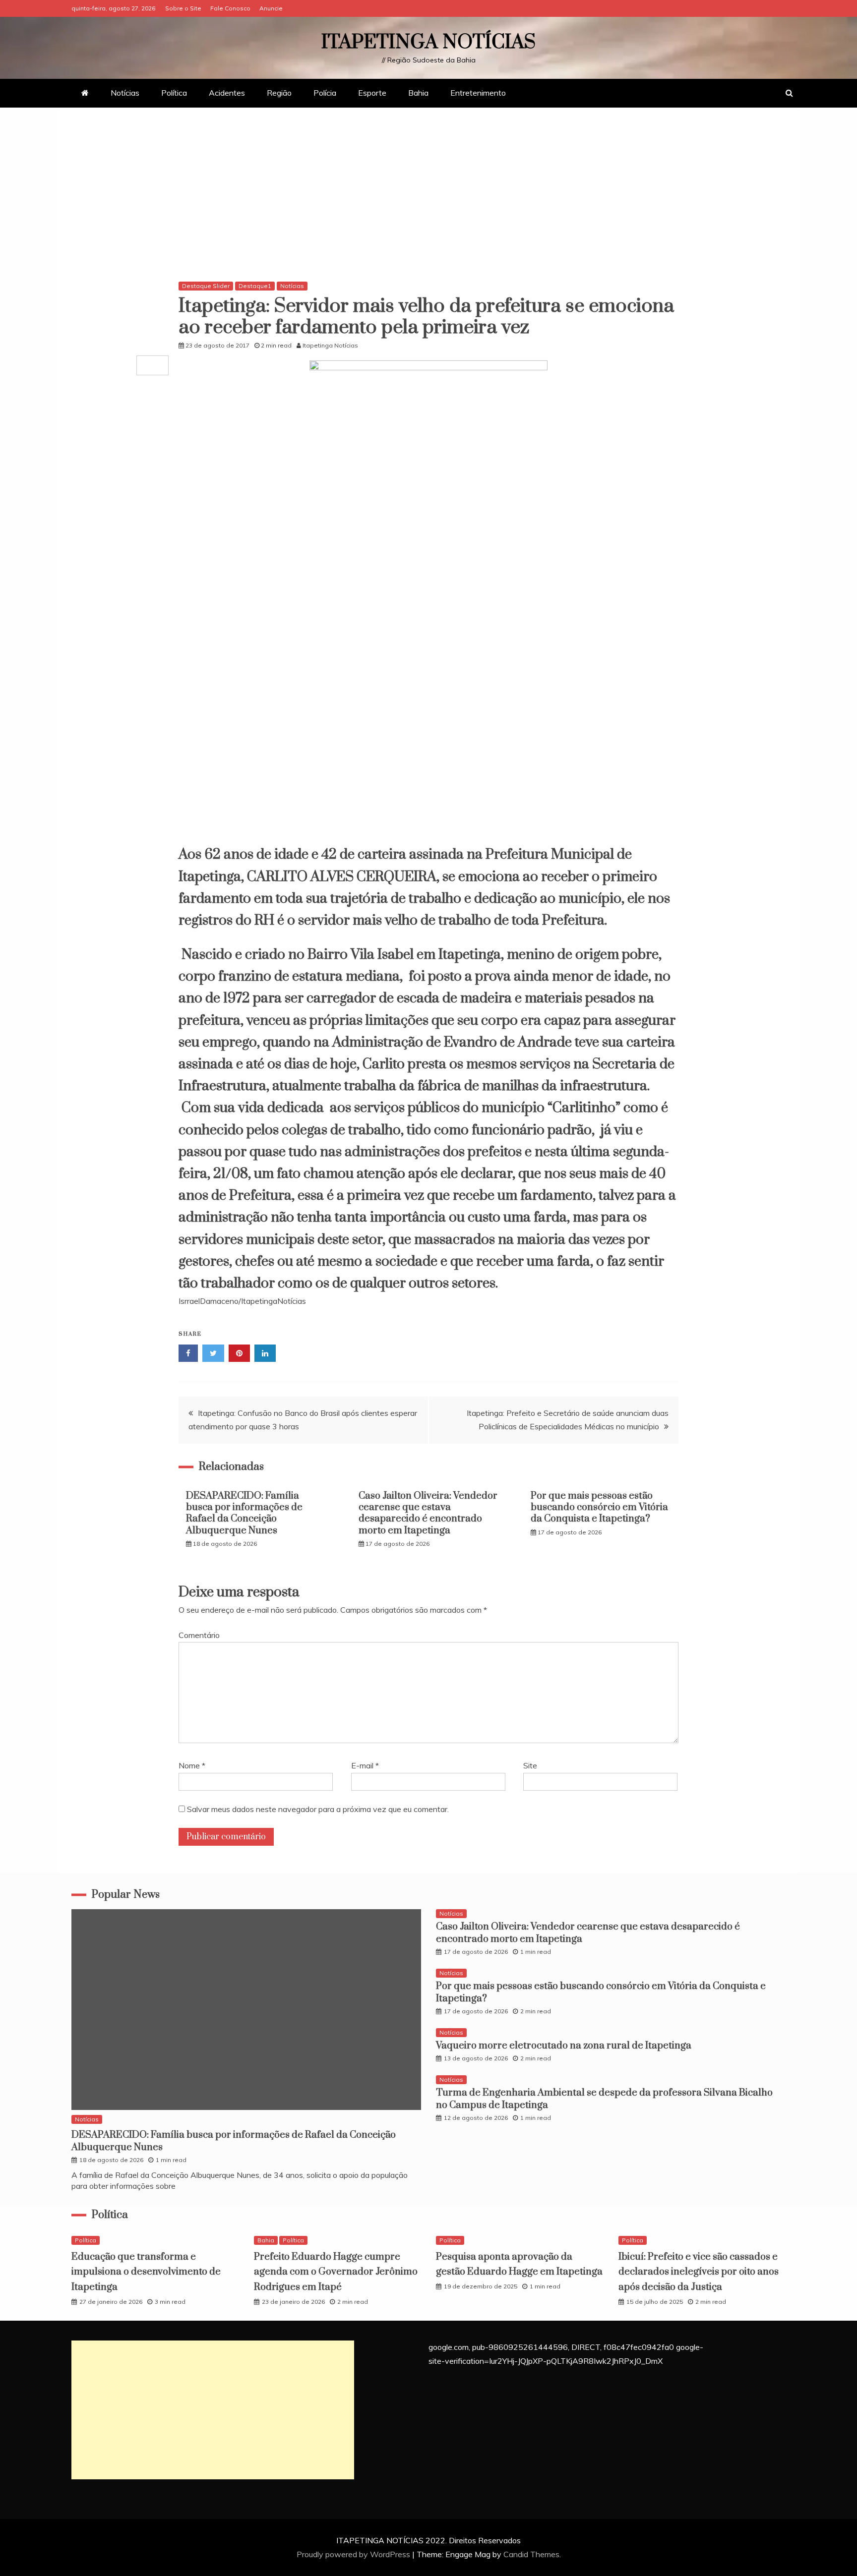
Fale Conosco (230, 8)
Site (530, 1765)
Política (174, 93)
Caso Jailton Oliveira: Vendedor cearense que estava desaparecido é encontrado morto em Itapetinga (428, 1513)
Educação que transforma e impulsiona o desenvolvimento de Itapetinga (146, 2272)
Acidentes (227, 93)
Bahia (418, 93)
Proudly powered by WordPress (354, 2554)
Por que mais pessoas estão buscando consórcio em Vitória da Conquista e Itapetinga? (599, 1507)
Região (279, 93)
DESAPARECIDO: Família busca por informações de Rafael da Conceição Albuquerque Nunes (244, 1513)
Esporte (372, 93)
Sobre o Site (183, 8)
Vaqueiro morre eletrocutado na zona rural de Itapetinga (563, 2046)
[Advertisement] (428, 196)
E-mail (365, 1765)
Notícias (125, 93)
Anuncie (271, 8)
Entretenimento (478, 93)
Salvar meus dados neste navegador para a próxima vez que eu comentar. (318, 1809)
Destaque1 (255, 286)
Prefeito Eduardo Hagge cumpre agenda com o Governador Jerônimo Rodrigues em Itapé (336, 2272)
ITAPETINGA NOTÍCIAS (428, 42)
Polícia (324, 93)
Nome (192, 1765)
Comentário (199, 1635)
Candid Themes (531, 2554)
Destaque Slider (206, 286)
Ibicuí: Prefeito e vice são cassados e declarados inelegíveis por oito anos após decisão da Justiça (698, 2272)
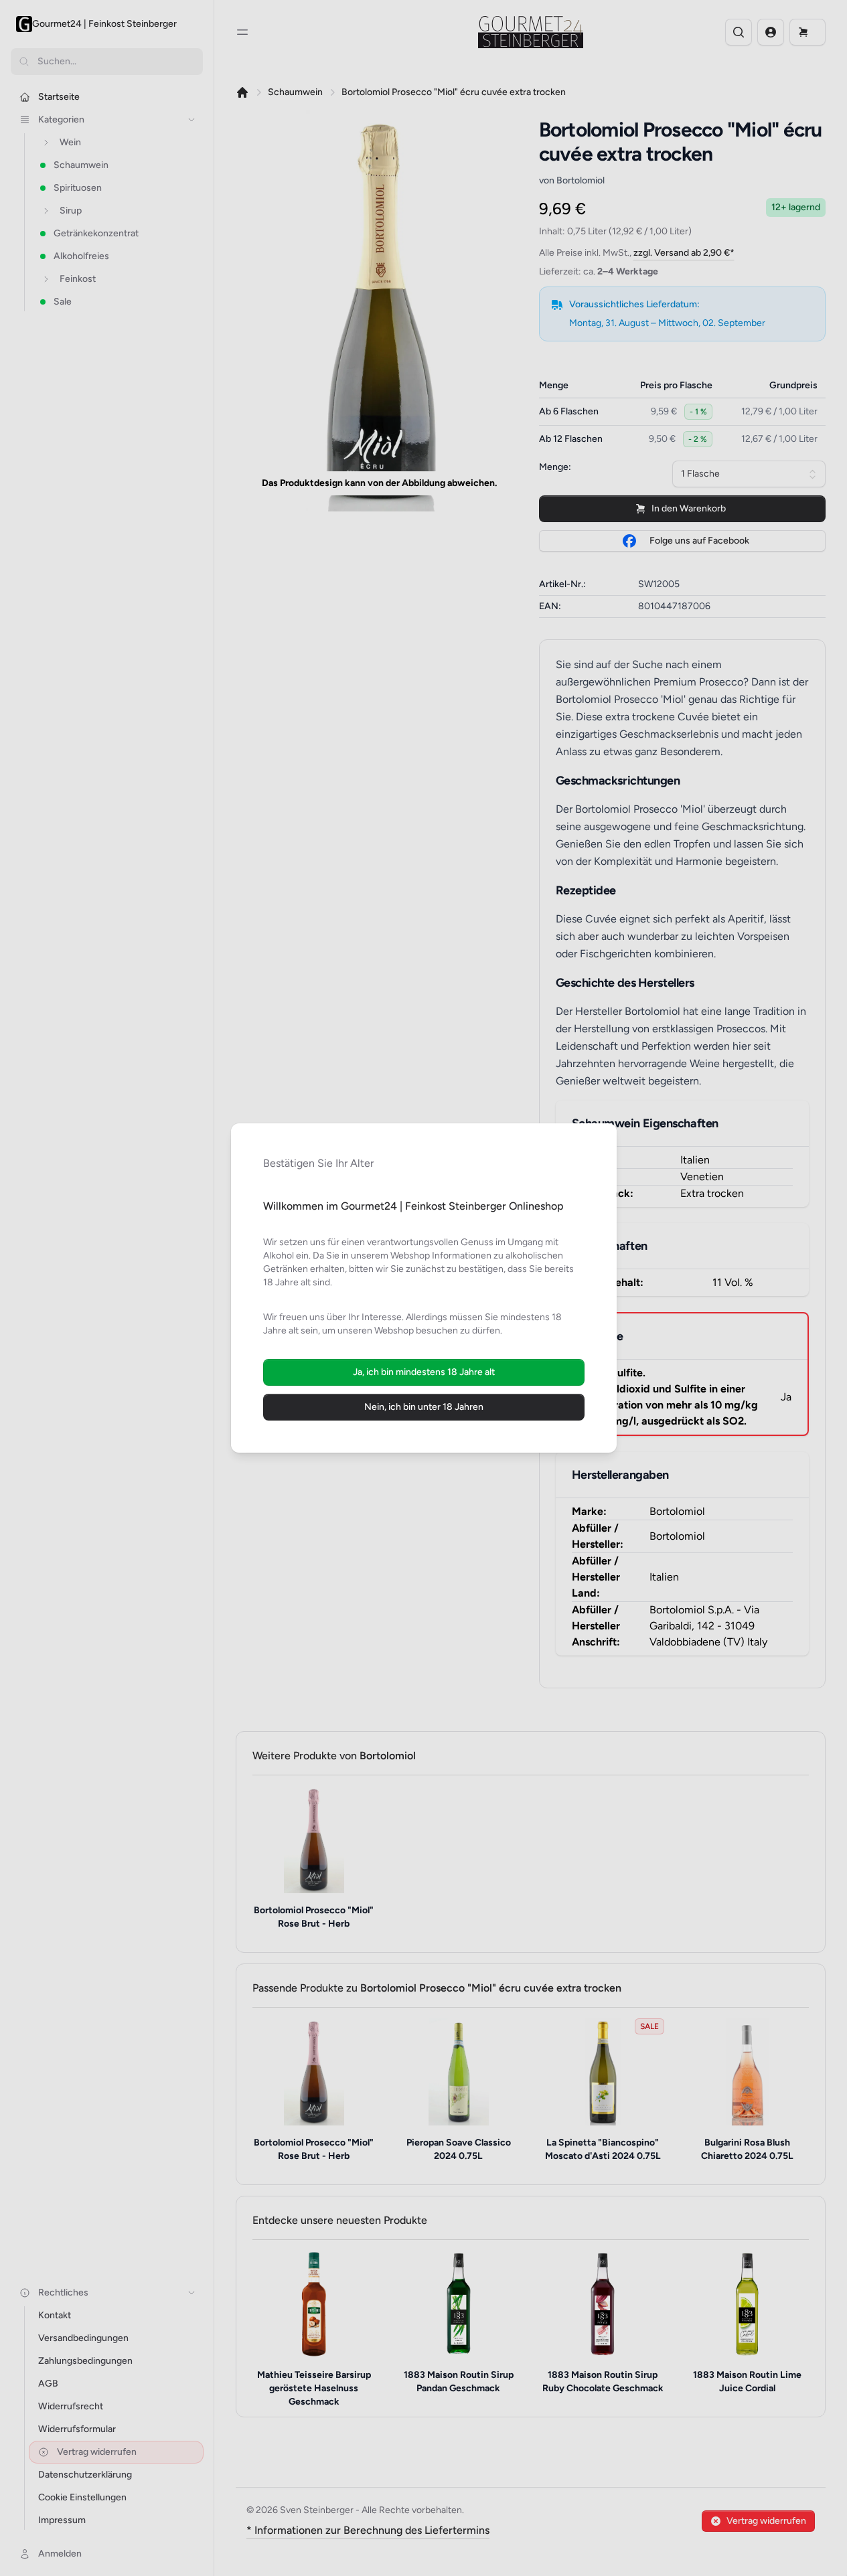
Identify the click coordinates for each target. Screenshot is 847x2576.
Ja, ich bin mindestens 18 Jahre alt (424, 1372)
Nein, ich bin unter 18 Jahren (423, 1407)
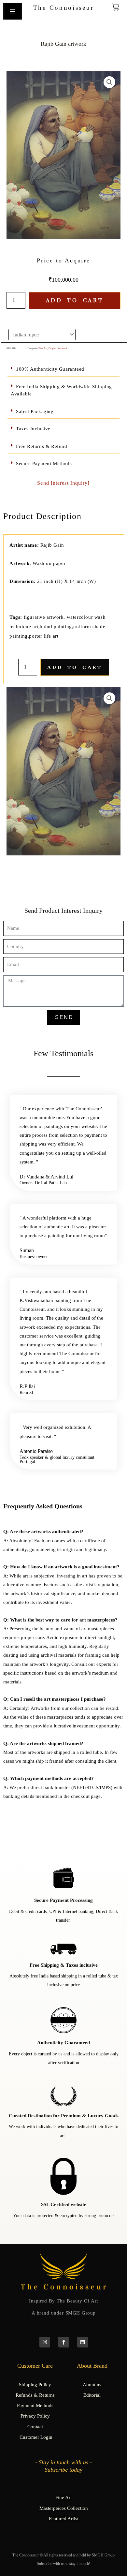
• • • • •
### Aim of the task
One exact copy of the data, no pictures: write it out line for line.

### Exercise answer
Fale Conosco (230, 8)
Site (530, 1765)
Política (174, 93)
Caso Jailton Oliveira: Vendedor cearense que estava desaparecido é encontrado morto em Itapetinga (428, 1513)
Educação que transforma e impulsiona o desenvolvimento de Itapetinga (146, 2272)
Acidentes (227, 93)
Bahia (418, 93)
Proudly powered by WordPress (354, 2554)
Por que mais pessoas estão buscando consórcio em Vitória da Conquista e Itapetinga? (599, 1507)
Região (279, 93)
DESAPARECIDO: Família busca por informações de Rafael da Conceição Albuquerque Nunes (244, 1513)
Esporte (372, 93)
Sobre o Site (183, 8)
Vaqueiro morre eletrocutado na zona rural de Itapetinga (563, 2046)
[Advertisement] (428, 196)
E-mail (365, 1765)
Notícias (125, 93)
Anuncie (271, 8)
Entretenimento (478, 93)
Salvar meus dados neste navegador para a próxima vez que eu comentar. (318, 1809)
Destaque1 (255, 286)
Prefeito Eduardo Hagge cumpre agenda com o Governador Jerônimo Rodrigues em Itapé (336, 2272)
ITAPETINGA NOTÍCIAS (428, 42)
Polícia (324, 93)
Nome (192, 1765)
Comentário (199, 1635)
Candid Themes (531, 2554)
Destaque Slider (206, 286)
Ibicuí: Prefeito e vice são cassados e declarados inelegíveis por oito anos após decisão da Justiça (698, 2272)
Identify the click coordinates for each target. Screenshot is 847x2576.
Ja, ich bin mindestens 18 Jahre alt (424, 1372)
Nein, ich bin unter 18 Jahren (423, 1407)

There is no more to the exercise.